Problem requirements — Write out every entry exactly as it appears.

Data —
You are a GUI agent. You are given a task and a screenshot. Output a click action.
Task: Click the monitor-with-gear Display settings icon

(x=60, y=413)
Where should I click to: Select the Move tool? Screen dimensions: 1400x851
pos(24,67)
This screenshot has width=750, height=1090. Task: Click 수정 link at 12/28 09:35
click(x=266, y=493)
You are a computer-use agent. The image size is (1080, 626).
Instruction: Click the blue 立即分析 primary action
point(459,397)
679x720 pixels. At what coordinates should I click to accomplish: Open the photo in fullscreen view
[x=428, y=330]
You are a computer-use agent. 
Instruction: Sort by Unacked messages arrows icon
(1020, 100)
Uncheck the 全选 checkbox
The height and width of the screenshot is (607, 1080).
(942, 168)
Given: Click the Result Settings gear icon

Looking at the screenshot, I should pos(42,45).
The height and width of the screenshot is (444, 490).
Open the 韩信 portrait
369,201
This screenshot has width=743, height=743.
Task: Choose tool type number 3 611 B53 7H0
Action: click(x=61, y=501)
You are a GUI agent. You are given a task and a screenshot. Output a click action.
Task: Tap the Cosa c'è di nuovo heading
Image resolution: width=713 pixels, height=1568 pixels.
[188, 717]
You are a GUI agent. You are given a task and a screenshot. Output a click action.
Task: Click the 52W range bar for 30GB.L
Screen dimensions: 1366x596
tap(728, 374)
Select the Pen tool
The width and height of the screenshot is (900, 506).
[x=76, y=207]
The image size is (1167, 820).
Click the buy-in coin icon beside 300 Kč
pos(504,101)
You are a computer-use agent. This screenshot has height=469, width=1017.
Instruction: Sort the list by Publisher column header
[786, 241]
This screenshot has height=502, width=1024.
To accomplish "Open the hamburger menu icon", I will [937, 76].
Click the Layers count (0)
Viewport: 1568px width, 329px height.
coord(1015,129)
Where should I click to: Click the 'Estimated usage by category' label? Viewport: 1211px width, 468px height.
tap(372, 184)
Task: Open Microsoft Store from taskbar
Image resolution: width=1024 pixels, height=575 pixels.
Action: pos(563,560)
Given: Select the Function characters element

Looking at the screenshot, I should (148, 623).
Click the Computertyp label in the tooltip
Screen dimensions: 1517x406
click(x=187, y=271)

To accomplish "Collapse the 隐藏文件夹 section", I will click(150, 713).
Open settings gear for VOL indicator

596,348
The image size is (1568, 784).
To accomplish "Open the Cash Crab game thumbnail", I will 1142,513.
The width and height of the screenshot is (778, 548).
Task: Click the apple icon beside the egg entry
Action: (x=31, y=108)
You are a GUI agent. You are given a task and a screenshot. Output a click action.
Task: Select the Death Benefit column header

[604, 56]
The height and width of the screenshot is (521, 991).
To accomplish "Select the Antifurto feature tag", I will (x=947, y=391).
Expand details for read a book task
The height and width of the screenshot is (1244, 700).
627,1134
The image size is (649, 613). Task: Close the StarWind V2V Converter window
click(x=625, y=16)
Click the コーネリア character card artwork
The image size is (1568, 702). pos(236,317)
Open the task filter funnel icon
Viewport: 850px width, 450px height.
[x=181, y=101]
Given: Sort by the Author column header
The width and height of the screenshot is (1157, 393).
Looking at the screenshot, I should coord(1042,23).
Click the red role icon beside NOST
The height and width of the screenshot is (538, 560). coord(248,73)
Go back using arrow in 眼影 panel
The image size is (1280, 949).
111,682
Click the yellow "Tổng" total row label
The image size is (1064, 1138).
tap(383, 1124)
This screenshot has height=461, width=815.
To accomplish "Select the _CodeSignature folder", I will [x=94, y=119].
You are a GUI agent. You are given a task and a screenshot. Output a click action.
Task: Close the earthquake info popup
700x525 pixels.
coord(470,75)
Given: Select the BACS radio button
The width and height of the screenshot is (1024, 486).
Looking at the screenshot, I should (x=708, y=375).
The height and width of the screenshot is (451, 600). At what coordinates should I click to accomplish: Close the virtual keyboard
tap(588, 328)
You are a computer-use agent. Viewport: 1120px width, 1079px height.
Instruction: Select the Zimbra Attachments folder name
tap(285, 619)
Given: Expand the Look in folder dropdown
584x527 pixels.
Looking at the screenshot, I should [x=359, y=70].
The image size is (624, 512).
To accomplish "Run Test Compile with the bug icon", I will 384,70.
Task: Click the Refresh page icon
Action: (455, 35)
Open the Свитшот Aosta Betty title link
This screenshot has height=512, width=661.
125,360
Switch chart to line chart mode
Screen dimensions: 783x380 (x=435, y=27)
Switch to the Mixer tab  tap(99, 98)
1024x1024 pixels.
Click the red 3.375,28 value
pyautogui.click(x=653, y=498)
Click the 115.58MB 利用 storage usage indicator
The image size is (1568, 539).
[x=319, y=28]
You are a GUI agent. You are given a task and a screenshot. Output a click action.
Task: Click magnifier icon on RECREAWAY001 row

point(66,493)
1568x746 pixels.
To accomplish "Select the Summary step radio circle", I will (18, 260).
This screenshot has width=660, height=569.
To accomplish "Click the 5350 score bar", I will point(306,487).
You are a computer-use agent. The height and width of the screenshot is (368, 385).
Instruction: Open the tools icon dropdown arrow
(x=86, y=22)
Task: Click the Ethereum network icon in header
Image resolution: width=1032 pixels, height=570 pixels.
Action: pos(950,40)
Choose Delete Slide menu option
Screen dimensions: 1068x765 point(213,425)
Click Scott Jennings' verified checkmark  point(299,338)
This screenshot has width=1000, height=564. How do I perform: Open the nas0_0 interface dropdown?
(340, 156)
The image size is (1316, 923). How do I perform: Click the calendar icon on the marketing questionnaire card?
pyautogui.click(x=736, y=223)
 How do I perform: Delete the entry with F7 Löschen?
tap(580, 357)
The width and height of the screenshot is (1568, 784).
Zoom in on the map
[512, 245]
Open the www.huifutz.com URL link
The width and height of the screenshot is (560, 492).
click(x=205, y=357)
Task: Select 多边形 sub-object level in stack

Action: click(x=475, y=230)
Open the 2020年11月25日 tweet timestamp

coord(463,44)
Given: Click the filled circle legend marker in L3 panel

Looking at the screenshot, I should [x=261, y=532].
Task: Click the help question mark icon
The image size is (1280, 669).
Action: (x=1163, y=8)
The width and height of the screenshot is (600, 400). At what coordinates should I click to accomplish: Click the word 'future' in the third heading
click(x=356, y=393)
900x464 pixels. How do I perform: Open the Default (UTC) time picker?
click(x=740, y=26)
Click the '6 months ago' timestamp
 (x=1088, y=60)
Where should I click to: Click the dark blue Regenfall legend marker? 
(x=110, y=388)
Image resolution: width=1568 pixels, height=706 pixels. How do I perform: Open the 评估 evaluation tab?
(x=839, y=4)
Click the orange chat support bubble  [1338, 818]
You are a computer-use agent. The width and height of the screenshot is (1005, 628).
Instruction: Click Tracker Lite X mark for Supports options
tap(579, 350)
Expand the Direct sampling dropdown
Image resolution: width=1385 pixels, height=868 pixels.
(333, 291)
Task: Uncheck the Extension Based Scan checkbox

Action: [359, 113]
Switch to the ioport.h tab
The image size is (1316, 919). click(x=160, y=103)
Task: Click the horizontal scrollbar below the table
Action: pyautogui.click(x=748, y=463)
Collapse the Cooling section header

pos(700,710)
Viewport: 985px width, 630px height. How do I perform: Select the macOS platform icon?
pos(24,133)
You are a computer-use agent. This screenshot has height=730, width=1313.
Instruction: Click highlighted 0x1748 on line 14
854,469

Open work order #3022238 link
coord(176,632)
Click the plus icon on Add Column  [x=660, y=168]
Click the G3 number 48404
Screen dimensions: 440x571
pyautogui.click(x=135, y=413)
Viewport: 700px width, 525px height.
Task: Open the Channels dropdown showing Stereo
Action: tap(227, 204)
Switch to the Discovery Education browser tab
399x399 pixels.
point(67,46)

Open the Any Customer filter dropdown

Reply to the task —
You are a GUI agent. You are given a task and a screenshot. Output a click action.
Task: Click the monitor-with-gear Display settings icon

(x=60, y=413)
Where should I click to: Select the Move tool? Screen dimensions: 1400x851
pos(24,67)
This screenshot has width=750, height=1090. Task: Click 수정 link at 12/28 09:35
click(x=266, y=493)
You are a computer-use agent. The image size is (1080, 626).
Instruction: Click the blue 立即分析 primary action
point(459,397)
679x720 pixels. At what coordinates should I click to accomplish: Open the photo in fullscreen view
[x=428, y=330]
You are a computer-use agent. 
Instruction: Sort by Unacked messages arrows icon
(1020, 100)
Uncheck the 全选 checkbox
The height and width of the screenshot is (607, 1080).
(942, 168)
Given: Click the Result Settings gear icon

Looking at the screenshot, I should pos(42,45).
The height and width of the screenshot is (444, 490).
Open the 韩信 portrait
369,201
This screenshot has width=743, height=743.
Task: Choose tool type number 3 611 B53 7H0
Action: click(x=61, y=501)
You are a GUI agent. You are given a task and a screenshot. Output a click action.
Task: Tap the Cosa c'è di nuovo heading
Image resolution: width=713 pixels, height=1568 pixels.
[188, 717]
You are a GUI agent. You are given a task and a screenshot. Output a click action.
Task: Click the 52W range bar for 30GB.L
Screen dimensions: 1366x596
tap(728, 374)
Select the Pen tool
The width and height of the screenshot is (900, 506).
[x=76, y=207]
The image size is (1167, 820).
Click the buy-in coin icon beside 300 Kč
pos(504,101)
You are a computer-use agent. This screenshot has height=469, width=1017.
Instruction: Sort the list by Publisher column header
[786, 241]
This screenshot has height=502, width=1024.
To accomplish "Open the hamburger menu icon", I will [937, 76].
Click the Layers count (0)
Viewport: 1568px width, 329px height.
coord(1015,129)
Where should I click to: Click the 'Estimated usage by category' label? Viewport: 1211px width, 468px height.
tap(372, 184)
Task: Open Microsoft Store from taskbar
Image resolution: width=1024 pixels, height=575 pixels.
Action: pos(563,560)
Given: Select the Function characters element

Looking at the screenshot, I should (148, 623).
Click the Computertyp label in the tooltip
Screen dimensions: 1517x406
click(x=187, y=271)

To accomplish "Collapse the 隐藏文件夹 section", I will click(150, 713).
Open settings gear for VOL indicator

596,348
The image size is (1568, 784).
To accomplish "Open the Cash Crab game thumbnail", I will 1142,513.
The width and height of the screenshot is (778, 548).
Task: Click the apple icon beside the egg entry
Action: (x=31, y=108)
You are a GUI agent. You are given a task and a screenshot. Output a click action.
Task: Select the Death Benefit column header

[604, 56]
The height and width of the screenshot is (521, 991).
To accomplish "Select the Antifurto feature tag", I will (x=947, y=391).
Expand details for read a book task
The height and width of the screenshot is (1244, 700).
627,1134
The image size is (649, 613). Task: Close the StarWind V2V Converter window
click(x=625, y=16)
Click the コーネリア character card artwork
The image size is (1568, 702). pos(236,317)
Open the task filter funnel icon
Viewport: 850px width, 450px height.
[x=181, y=101]
Given: Sort by the Author column header
The width and height of the screenshot is (1157, 393).
Looking at the screenshot, I should coord(1042,23).
Click the red role icon beside NOST
The height and width of the screenshot is (538, 560). coord(248,73)
Go back using arrow in 眼影 panel
The image size is (1280, 949).
111,682
Click the yellow "Tổng" total row label
The image size is (1064, 1138).
tap(383, 1124)
This screenshot has height=461, width=815.
To accomplish "Select the _CodeSignature folder", I will [x=94, y=119].
You are a GUI agent. You are given a task and a screenshot. Output a click action.
Task: Close the earthquake info popup
700x525 pixels.
coord(470,75)
Given: Select the BACS radio button
The width and height of the screenshot is (1024, 486).
Looking at the screenshot, I should (x=708, y=375).
The height and width of the screenshot is (451, 600). At what coordinates should I click to accomplish: Close the virtual keyboard
tap(588, 328)
You are a computer-use agent. Viewport: 1120px width, 1079px height.
Instruction: Select the Zimbra Attachments folder name
tap(285, 619)
Given: Expand the Look in folder dropdown
584x527 pixels.
Looking at the screenshot, I should [x=359, y=70].
The image size is (624, 512).
To accomplish "Run Test Compile with the bug icon", I will 384,70.
Task: Click the Refresh page icon
Action: (455, 35)
Open the Свитшот Aosta Betty title link
This screenshot has height=512, width=661.
125,360
Switch chart to line chart mode
Screen dimensions: 783x380 (x=435, y=27)
Switch to the Mixer tab  tap(99, 98)
1024x1024 pixels.
Click the red 3.375,28 value
pyautogui.click(x=653, y=498)
Click the 115.58MB 利用 storage usage indicator
The image size is (1568, 539).
[x=319, y=28]
You are a GUI agent. You are given a task and a screenshot. Output a click action.
Task: Click magnifier icon on RECREAWAY001 row

point(66,493)
1568x746 pixels.
To accomplish "Select the Summary step radio circle", I will (18, 260).
This screenshot has width=660, height=569.
To accomplish "Click the 5350 score bar", I will point(306,487).
You are a computer-use agent. The height and width of the screenshot is (368, 385).
Instruction: Open the tools icon dropdown arrow
(x=86, y=22)
Task: Click the Ethereum network icon in header
Image resolution: width=1032 pixels, height=570 pixels.
Action: pos(950,40)
Choose Delete Slide menu option
Screen dimensions: 1068x765 point(213,425)
Click Scott Jennings' verified checkmark  point(299,338)
This screenshot has width=1000, height=564. How do I perform: Open the nas0_0 interface dropdown?
(340, 156)
The image size is (1316, 923). How do I perform: Click the calendar icon on the marketing questionnaire card?
pyautogui.click(x=736, y=223)
 How do I perform: Delete the entry with F7 Löschen?
tap(580, 357)
The width and height of the screenshot is (1568, 784).
Zoom in on the map
[512, 245]
Open the www.huifutz.com URL link
The width and height of the screenshot is (560, 492).
click(x=205, y=357)
Task: Select 多边形 sub-object level in stack

Action: click(x=475, y=230)
Open the 2020年11月25日 tweet timestamp

coord(463,44)
Given: Click the filled circle legend marker in L3 panel

Looking at the screenshot, I should [x=261, y=532].
Task: Click the help question mark icon
The image size is (1280, 669).
Action: (x=1163, y=8)
The width and height of the screenshot is (600, 400). At what coordinates should I click to accomplish: Click the word 'future' in the third heading
click(x=356, y=393)
900x464 pixels. How do I perform: Open the Default (UTC) time picker?
click(x=740, y=26)
Click the '6 months ago' timestamp
 (x=1088, y=60)
Where should I click to: Click the dark blue Regenfall legend marker? 
(x=110, y=388)
Image resolution: width=1568 pixels, height=706 pixels. How do I perform: Open the 评估 evaluation tab?
(x=839, y=4)
Click the orange chat support bubble  [1338, 818]
You are a computer-use agent. The width and height of the screenshot is (1005, 628).
Instruction: Click Tracker Lite X mark for Supports options
tap(579, 350)
Expand the Direct sampling dropdown
Image resolution: width=1385 pixels, height=868 pixels.
(333, 291)
Task: Uncheck the Extension Based Scan checkbox

Action: [359, 113]
Switch to the ioport.h tab
The image size is (1316, 919). click(x=160, y=103)
Task: Click the horizontal scrollbar below the table
Action: pyautogui.click(x=748, y=463)
Collapse the Cooling section header

pos(700,710)
Viewport: 985px width, 630px height. How do I perform: Select the macOS platform icon?
pos(24,133)
You are a computer-use agent. This screenshot has height=730, width=1313.
Instruction: Click highlighted 0x1748 on line 14
854,469

Open work order #3022238 link
coord(176,632)
Click the plus icon on Add Column  [x=660, y=168]
Click the G3 number 48404
Screen dimensions: 440x571
pyautogui.click(x=135, y=413)
Viewport: 700px width, 525px height.
Task: Open the Channels dropdown showing Stereo
Action: tap(227, 204)
Switch to the Discovery Education browser tab
399x399 pixels.
point(67,46)

Open the Any Customer filter dropdown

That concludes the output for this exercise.